What gives me most satisfaction is that failure is settling in with the Yankes just after their building that new monstrosity(see photo) across from the old Yankee Stadium. Ironically, in that short distance, they abandoned their storied history, and Steinbrenner is succeeded by his doofus sons, known otherwise as the Tweedle-Dee and Tweedle-Dum of modern baseball.

What clueless fans still don’t know is that tix sales for the new stadium plunged seven percent the first year, and though the team is worth much more than what George bought it for, it’s leveraged 95% to Stadium debt.
Modern athletics, not just baseball, is on more of a slippery slope than it may eager guess. And it’s more than greed:

It’s just despicable.

2 Responses to “Despicable Them: Baseball Strikes Out”

  1. It’s early! I hope Beckett proves he’s worth the cash–and he has his first opportunity tonight [April 6].
    I’m extremely worried about Dice-K’s [first] outing…on the other hand.
    I’m an optimist- and a Sox fan (terrible combo, btw), but even I think [the next] game in particular is going to be very, very stressful.
    I would be a supporter of salary caps, but honestly, it’s too late. i don’t see it ever happening- and you’re right, it’s sad.
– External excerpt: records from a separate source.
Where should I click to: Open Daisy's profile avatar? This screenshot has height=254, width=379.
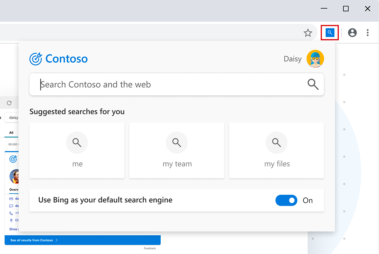pyautogui.click(x=315, y=59)
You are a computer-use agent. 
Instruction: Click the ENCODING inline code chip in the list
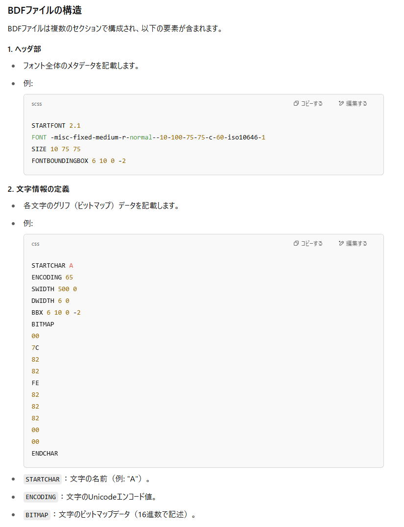pos(41,497)
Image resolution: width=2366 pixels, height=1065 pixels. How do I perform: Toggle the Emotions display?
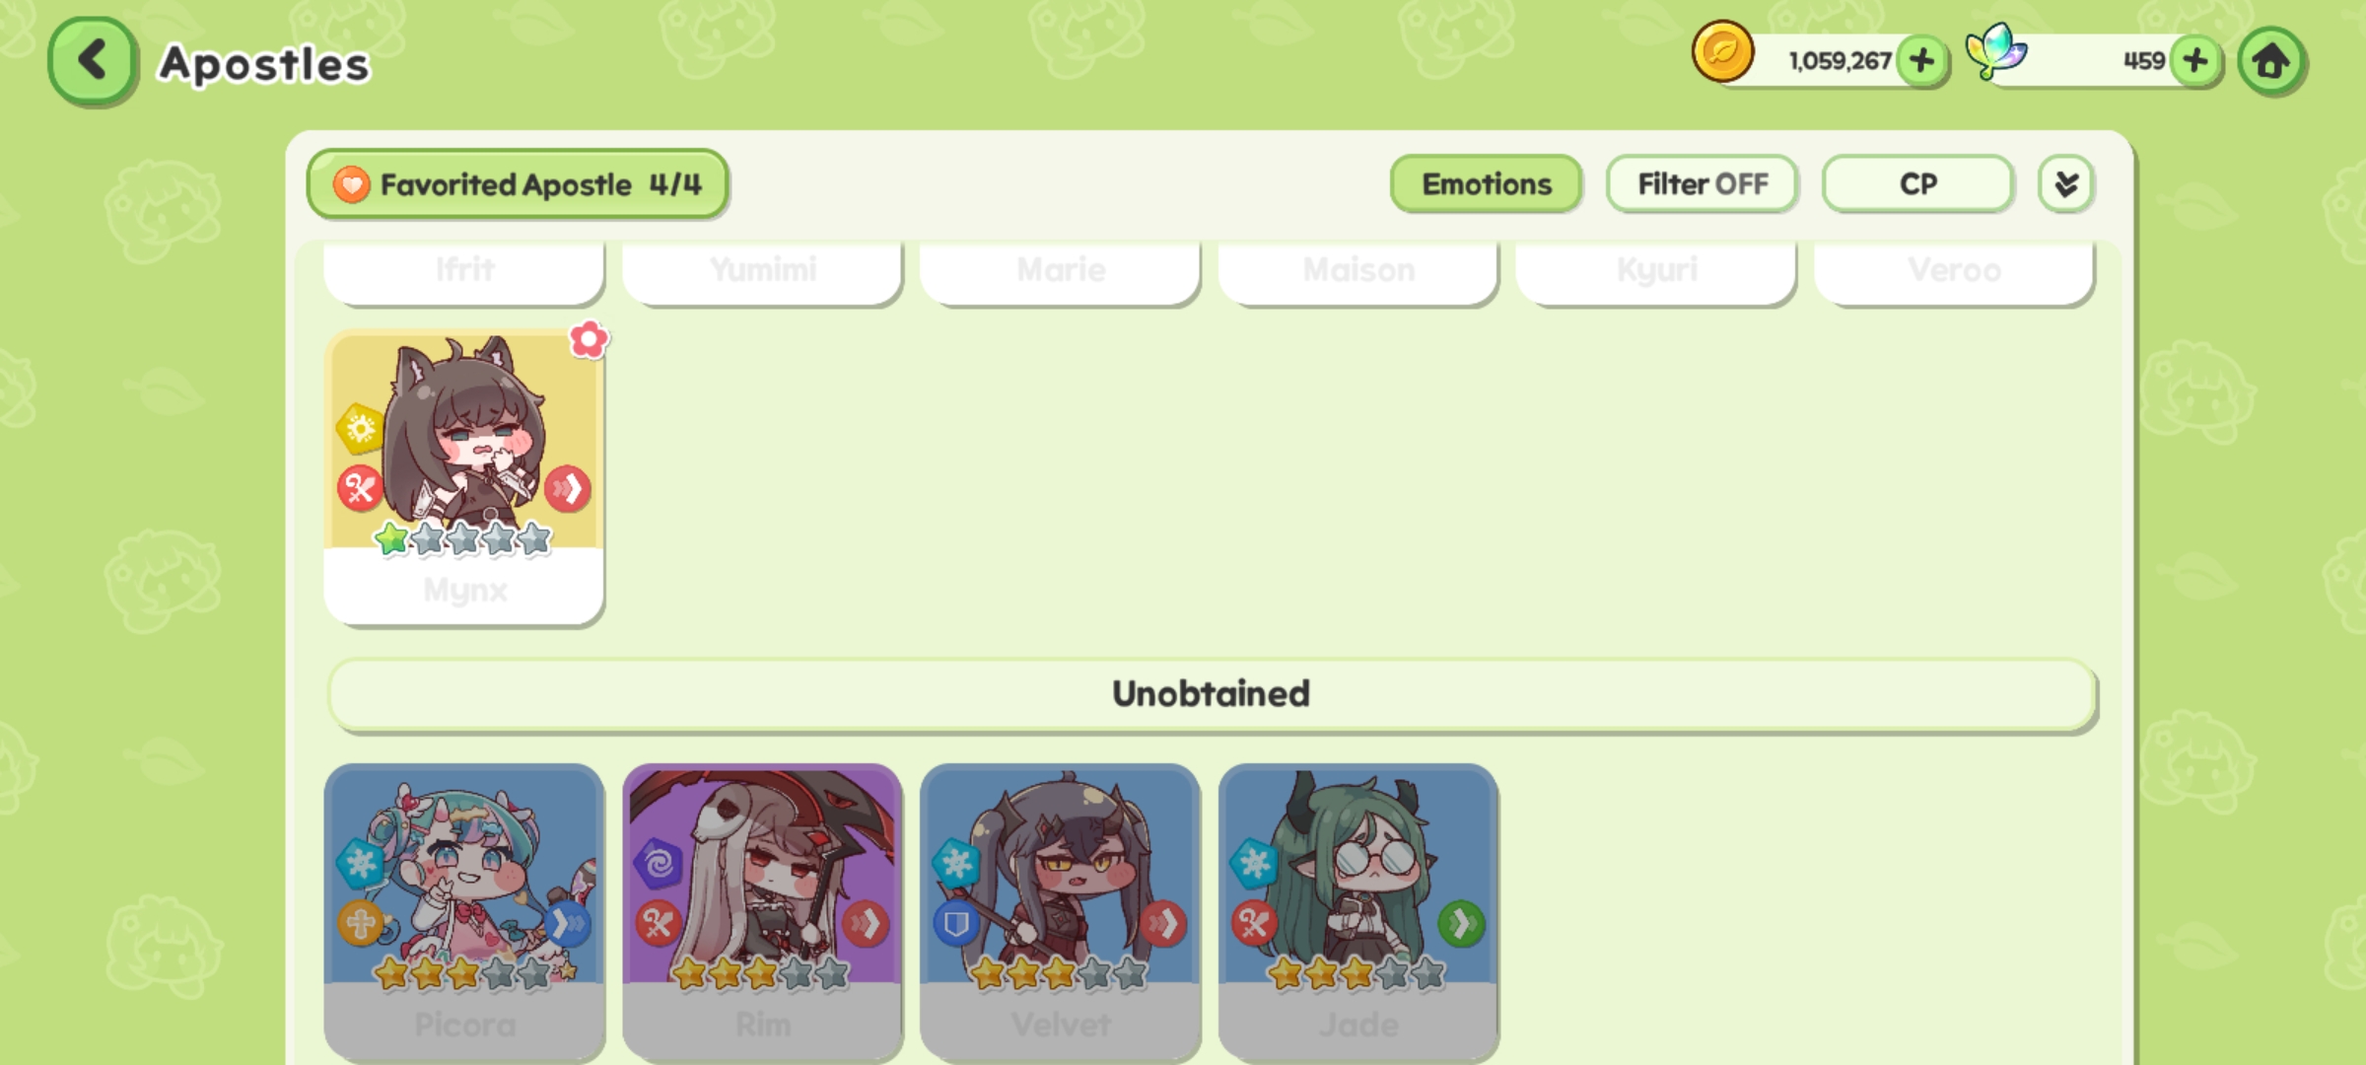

  2. Thank you again for your knowledge and research – presented as an easy read. We learn that all that’s lucre is not talent. I never would have given Steinbrenner credit for baseball’s money spiral, but you make a great case for it. Comparing his relatively meager wealth with the super owners makes him a likable villain, though a rich one by most standards. Heck, he loved the game – just had a big ego.